KGNZ maintains an active community presence with its free "Community Events Calendar," a service which promotes events for local non-profits and churches both on its website and via hourly on-air announcement at 45 minutes past the hour. KGNZ is the exclusive radio partner for Fields of Faith Abilene, held each September at Shotwell Stadium, and One Kingdom Ministry's "Exalt" Community-wide Worship Service, held each January. The station provides broadcast carriage of each event live in its entirety.

During daylight hours Monday through Saturday, the station rebroadcasts Salem Media Group's SRN News at the top of each hour. On weekdays, KGNZ receives recorded weather updates from degreed meteorologists at media partner KTXS-TV which are broadcast during the morning and afternoon drive windows.
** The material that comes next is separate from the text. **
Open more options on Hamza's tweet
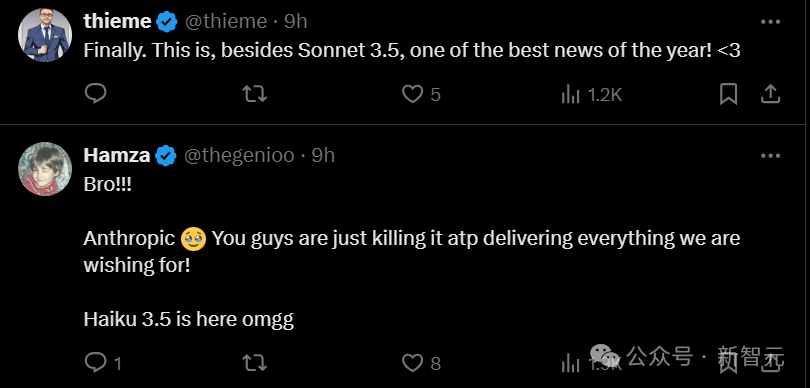 [771, 156]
The station may cut to these meteorologists' live audio feed during breaking severe weather coverage when life-threatening weather enters the city of Abilene.
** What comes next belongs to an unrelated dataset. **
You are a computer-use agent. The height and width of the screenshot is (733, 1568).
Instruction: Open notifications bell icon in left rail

KGNZ presents a variety of syndicated talk programming of interest to its listeners including Focus on the Family and the family radio drama Adventures in Odyssey. Current air times of these programs are listed below.

==Stations==
One full-power station is licensed to simulcast the programming of KGNZ:

| Call sign | Frequency | City of license | FID | ERP (W) | HAAT | Class | Transmitter coordinates | FCC info |
|---|---|---|---|---|---|---|---|---|
| KLTP | 90.9 FM | San Angelo, Texas | 120615 | 2915 | 191 m (627 ft) | C3 | 31°25′16″N 100°32′36″W﻿ / ﻿31.42111°N 100.54333°W | LMS |

==Translators==
KGNZ programming is currently broadcast on the following translators:

| Call sign | Frequency | City of license | FID | ERP (W) | HAAT | Class | Transmitter coordinates | FCC info |
|---|---|---|---|---|---|---|---|---|
| K215AM | 90.9 FM | Snyder, Texas | 10922 | 316 | 120 m (394 ft) | D | 32°45′53″N 100°53′08″W﻿ / ﻿32.76472°N 100.88556°W (NAD27) | LMS |
| K203CB | 88.5 FM | Lubbock, Texas | 76197 | 62 | 58 m (190 ft) | D | 33°28′10″N 101°47′25″W﻿ / ﻿33.46944°N 101.79028°W (NAD27) | LMS |
| K220EZ | 91.9 FM | Graham, Texas | 10957 | 143 | 111 m (364 ft) | D | 33°07′24″N 98°35′04″W﻿ / ﻿33.12333°N 98.58444°W (NAD27) | LMS |

==Technical Information==
The station's studios feature the latest AoIP (Audio over IP technology using a Wheatstone digital studio featuring twin Wheatstone L-12 digital consoles and an assortment of BLADE interfaces. All studio audio is transported exclusively in digital formats whenever possible. Other equipment includes Neumann TLM-103 microphones, Simian automation, Tieline IP links which allow remote broadcast return to the station at full 192k studio quality audio, Telos One analog phone hybrids, and Inovonics David IV master processing. The link to KLTP and translator sites is by dedicated and encrypted satellite uplink.

In fall 2017, the station installed a new Nautel GV20 digital transmitter at its main tower site. The station will soon retire the nearly 30-year old Continental Electronics 816R tube transmitter it bought new to stand-by usage. The Nautel unit will enable station upgrades in the future to an all-digital signal path to the transmitter point, and later, transmission in HD Radio. As of September 1, 2019, the station was still operating full-time on the old transmitter.